Running it prints the largest memory addition on every iteration, and you can see the same amount being added at line 113 of queues.py. Increasing the amount stored in the Core increases this leak.

BradGreig commented 5 years ago

Yeah, I looked at the MWE and can see the issue. Reading some stuff here and one of the links within here they give some possible explanations/solutions. They seem to imply that its the referencing of the python/numpy arrays that are being copied. And that multiprocessing arrays/shared arrays might be able to solve the issue.

I don't have the time today to look into this, but thought I'd leave it here for reference.
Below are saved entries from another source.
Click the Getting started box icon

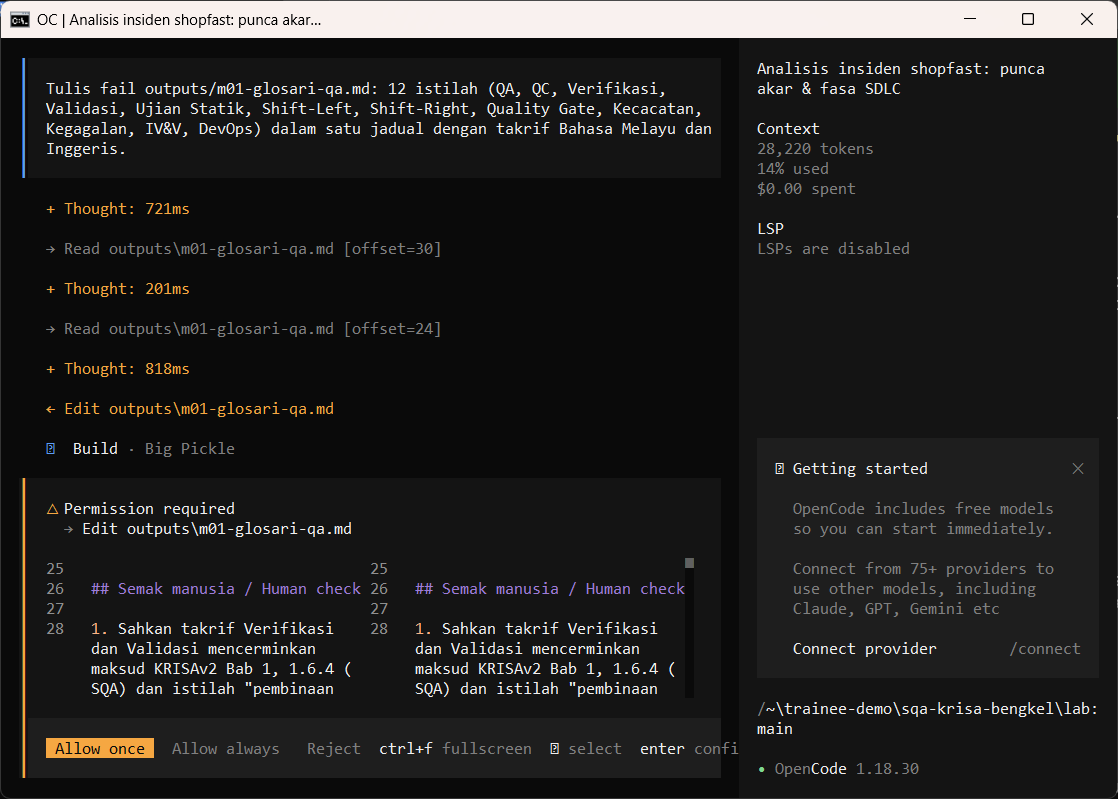coord(779,468)
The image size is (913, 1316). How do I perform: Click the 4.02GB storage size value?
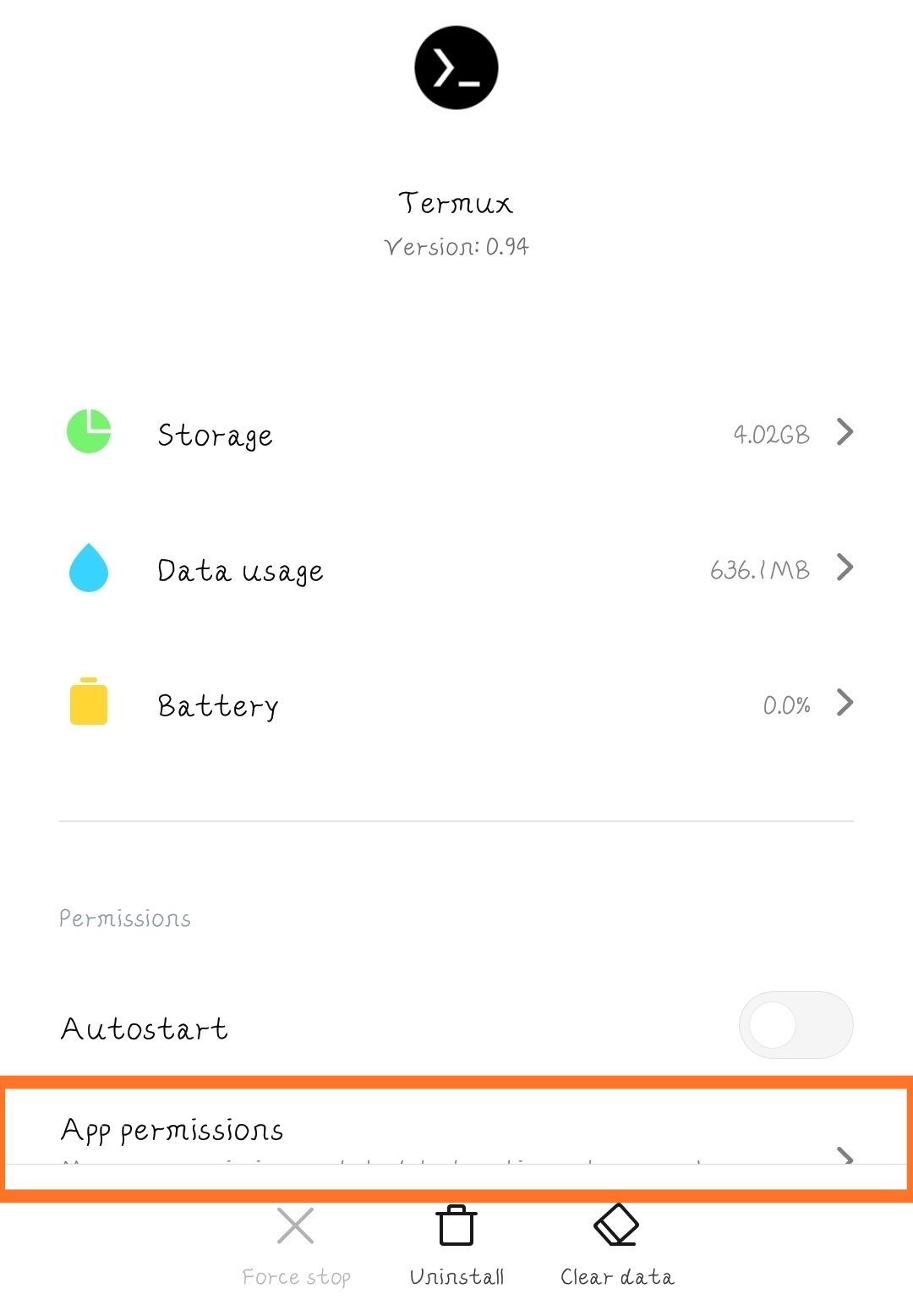point(771,435)
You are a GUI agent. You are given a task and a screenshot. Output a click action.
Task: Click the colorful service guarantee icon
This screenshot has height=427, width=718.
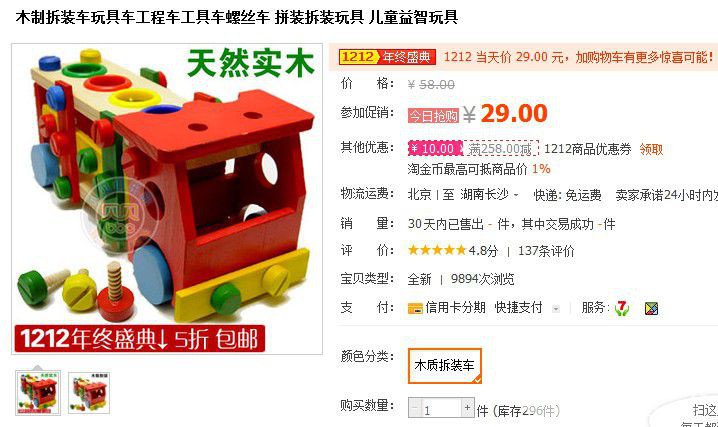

steven-murray commented 5 years ago

I think this is fixed in 450d0966cd8b92beae0052f41466dd605da313ae. It turns out that it's not the numpy array in particular that's causing the leak, it's the circular reference between the LikelihoodComputationChain and the various Cores and Likelihoods. Adding an explicit level-2 garbage collection on every call to the likelihood fixes the problem at least in the MWE above. The garbage collection should be of minimal computational cost compared to everything else going on.